Exercise brief.
The line containing "Click the ColdFrontObjectType square icon" and all lines following it in the listing below are to be reproduced exactly, with no other lines.

Given records.
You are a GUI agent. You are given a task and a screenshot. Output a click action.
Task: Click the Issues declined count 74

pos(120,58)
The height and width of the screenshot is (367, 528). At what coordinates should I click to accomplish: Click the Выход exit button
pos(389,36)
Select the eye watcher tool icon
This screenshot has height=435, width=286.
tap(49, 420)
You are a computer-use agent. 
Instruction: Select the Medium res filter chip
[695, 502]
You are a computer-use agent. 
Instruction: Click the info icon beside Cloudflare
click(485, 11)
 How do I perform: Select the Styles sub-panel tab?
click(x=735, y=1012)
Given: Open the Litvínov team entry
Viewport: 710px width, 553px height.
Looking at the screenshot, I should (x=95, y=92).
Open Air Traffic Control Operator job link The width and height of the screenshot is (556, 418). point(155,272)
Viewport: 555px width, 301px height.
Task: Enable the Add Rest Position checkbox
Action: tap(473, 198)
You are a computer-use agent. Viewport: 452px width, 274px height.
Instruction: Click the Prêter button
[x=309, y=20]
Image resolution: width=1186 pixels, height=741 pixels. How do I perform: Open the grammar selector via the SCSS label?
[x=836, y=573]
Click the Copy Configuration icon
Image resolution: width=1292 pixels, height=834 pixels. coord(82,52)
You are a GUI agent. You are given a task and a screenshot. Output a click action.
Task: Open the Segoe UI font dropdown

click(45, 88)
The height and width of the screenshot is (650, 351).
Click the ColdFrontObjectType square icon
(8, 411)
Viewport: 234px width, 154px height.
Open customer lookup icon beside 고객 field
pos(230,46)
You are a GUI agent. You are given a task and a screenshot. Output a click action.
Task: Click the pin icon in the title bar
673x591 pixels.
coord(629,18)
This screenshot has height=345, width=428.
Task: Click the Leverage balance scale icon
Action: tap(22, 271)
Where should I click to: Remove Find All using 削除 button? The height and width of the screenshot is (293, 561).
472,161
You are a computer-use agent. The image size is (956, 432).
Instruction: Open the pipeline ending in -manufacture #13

Output below.
Click the ColdFrontObjectType square icon
(8, 411)
Viewport: 234px width, 154px height.
Open customer lookup icon beside 고객 field
pos(230,46)
You are a GUI agent. You are given a task and a screenshot. Output a click action.
Task: Click the pin icon in the title bar
673x591 pixels.
coord(629,18)
This screenshot has height=345, width=428.
Task: Click the Leverage balance scale icon
Action: tap(22, 271)
Where should I click to: Remove Find All using 削除 button? The height and width of the screenshot is (293, 561).
472,161
You are a computer-use agent. The image size is (956, 432).
Instruction: Open the pipeline ending in -manufacture #13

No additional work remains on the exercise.